Five Aspen children, all with the same blue eyes and the same fierce sense of family loyalty that bordered on reckless at times. That loyalty had driven Noah to the side of a dark road in the middle of the night without a single question asked, and it wasthe same loyalty that now kept him standing in front of her with his hands in his pockets, waiting for the truth.

“Preseason tickets?” Noah studied her carefully. He’d always been able to read her, even when no one else could, and that ability had only sharpened after they’d shared the weight of that terrible night together. “Talk to me, Kin.”

“A distraction.” The two words were inadequate, but her throat constricted around anything more. Her eyes filled with tears that she refused to let fall, because she’d cried enough today to last her the rest of the year. “I was going to tell everyone what I did, Noah.”

She cleared her throat and steadied herself. She wouldn’t keep what happened with Shane from Noah. He deserved to know the truth, all of it, even the parts that made her voice shake.

“Shane confronted me last night,” Kinsley managed to say before glancing toward the patio doors to make sure no one else had wandered within earshot. “He knows that I killed Gantz.”

Noah slowly took his hands from his pockets and backed up a few steps, continuing until his knees hit the chair behind him, and then he sank down into the seat. His face had drained of color, so she quickly filled in the rest of the facts before the panic could take root.

“I took full blame,” Kinsley hastened to add. “He has no idea that you helped me move the body, and it’s going to stay that way.”

“You can’t guarantee that, and it doesn’t matter anyway. I’m not allowing you to go down alone.” Noah had leaned back in the chair, but he was anything but comfortable. His knuckles were white where they gripped the armrests. “Gantz threatened my daughter, Kin. My little girl. I’ll talk to Dad first, and then we can?—”

“You aren’t going to say a word, Noah. Not one.” Kinsley didn’t bother to soften her tone. She couldn’t handle a single additional thing today. A laugh escaped her then, a strange, brittle sound that held no humor. “There’s not going to be an arrest. No one is going to prison, because there is no evidence of a crime.”

“What the hell are you talking about?”

“Shane took divers up to the lake on the premise that he’d received an anonymous tip about a body. They found nothing. No car, no body, nothing at all.”
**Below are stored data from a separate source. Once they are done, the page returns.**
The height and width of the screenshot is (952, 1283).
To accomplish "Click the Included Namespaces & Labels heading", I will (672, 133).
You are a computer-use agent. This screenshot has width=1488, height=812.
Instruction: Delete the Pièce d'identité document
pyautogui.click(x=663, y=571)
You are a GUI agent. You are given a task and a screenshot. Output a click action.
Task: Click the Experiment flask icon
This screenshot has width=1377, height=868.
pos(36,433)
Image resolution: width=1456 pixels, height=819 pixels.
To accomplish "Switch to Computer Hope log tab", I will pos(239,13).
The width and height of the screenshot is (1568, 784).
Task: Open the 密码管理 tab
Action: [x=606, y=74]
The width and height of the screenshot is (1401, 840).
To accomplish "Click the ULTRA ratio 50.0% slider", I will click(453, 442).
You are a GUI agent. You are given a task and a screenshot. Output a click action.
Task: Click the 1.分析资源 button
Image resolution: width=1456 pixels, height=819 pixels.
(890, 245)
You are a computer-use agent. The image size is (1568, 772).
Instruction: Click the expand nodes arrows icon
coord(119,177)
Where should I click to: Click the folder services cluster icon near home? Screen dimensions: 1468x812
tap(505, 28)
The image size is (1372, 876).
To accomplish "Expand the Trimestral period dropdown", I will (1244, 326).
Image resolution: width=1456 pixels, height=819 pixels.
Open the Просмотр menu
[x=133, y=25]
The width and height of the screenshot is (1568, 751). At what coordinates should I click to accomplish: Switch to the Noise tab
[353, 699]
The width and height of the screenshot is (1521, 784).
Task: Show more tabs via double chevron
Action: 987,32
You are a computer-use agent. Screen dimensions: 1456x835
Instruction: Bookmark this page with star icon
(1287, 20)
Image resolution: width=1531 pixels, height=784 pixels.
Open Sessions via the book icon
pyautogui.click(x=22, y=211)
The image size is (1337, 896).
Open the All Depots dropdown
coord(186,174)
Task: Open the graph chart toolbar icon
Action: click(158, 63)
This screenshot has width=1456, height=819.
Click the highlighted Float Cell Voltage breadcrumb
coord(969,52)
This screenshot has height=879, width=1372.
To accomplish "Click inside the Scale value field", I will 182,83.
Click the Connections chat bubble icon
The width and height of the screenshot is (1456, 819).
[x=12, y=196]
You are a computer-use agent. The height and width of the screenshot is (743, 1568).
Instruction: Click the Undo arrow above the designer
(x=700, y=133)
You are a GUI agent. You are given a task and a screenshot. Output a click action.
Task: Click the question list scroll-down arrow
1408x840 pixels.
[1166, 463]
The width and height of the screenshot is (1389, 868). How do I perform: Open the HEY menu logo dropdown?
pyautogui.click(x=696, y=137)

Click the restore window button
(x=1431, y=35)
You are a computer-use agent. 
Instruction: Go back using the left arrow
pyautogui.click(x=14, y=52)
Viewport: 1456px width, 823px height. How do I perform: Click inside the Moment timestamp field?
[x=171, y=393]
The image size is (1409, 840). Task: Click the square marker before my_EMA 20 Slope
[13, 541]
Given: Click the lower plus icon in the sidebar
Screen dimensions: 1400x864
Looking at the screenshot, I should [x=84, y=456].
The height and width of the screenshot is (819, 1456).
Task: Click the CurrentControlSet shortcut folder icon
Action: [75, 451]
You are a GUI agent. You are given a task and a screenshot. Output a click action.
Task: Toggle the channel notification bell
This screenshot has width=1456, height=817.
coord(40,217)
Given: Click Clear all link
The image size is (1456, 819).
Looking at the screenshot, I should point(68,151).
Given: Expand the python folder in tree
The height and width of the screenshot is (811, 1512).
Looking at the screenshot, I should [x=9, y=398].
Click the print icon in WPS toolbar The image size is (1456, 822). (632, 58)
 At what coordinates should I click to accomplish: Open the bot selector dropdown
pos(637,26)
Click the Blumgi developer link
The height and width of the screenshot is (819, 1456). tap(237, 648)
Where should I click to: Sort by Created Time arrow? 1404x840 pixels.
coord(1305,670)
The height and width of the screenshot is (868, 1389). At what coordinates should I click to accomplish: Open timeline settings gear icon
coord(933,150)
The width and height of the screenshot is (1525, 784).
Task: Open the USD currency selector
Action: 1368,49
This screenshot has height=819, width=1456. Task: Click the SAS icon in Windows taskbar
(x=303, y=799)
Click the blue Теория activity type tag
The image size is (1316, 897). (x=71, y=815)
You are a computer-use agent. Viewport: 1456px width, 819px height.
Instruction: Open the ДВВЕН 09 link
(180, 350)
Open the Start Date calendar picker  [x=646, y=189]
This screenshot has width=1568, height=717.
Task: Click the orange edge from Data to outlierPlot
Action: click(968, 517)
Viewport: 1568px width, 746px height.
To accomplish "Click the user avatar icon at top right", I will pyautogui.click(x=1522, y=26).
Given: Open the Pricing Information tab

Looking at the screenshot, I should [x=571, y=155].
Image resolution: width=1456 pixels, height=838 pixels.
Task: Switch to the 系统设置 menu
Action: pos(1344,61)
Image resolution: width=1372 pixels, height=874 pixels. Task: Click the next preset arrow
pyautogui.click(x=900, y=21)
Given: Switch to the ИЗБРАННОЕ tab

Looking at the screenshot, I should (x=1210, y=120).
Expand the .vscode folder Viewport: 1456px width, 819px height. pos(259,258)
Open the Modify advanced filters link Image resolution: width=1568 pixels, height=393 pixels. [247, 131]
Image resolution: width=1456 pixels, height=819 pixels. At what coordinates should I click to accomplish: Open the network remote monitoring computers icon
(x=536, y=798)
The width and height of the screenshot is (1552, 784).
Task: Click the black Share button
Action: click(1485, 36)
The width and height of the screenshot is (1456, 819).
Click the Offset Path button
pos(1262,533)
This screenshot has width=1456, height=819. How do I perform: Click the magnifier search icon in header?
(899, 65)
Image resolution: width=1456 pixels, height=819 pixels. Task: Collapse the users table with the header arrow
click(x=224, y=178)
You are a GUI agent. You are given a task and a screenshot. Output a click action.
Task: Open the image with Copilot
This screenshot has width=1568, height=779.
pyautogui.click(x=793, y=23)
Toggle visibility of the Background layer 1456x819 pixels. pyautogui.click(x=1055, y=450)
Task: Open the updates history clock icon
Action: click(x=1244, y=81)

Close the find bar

“But that’s impossible. I was there. We both were.” Noah leaned forward in the chair, his voice dropping to a fierce whisper. “We watched it sink, Kinsley.”

“I know what we did.” Kinsley’s fingers dug into her upper arms as she hugged herself tighter. “I remember every second of that night. But Shane had the divers search three times. He was furious, Noah. He thought I was playing some kind of sick game with him.”

They fell silent, and the sounds of the yard filled the gap between them. The faint laughter of her family through the glass door, the evening birdsong from the tree line. Normal sounds for a normal summer evening in a life that was anything but normal anymore.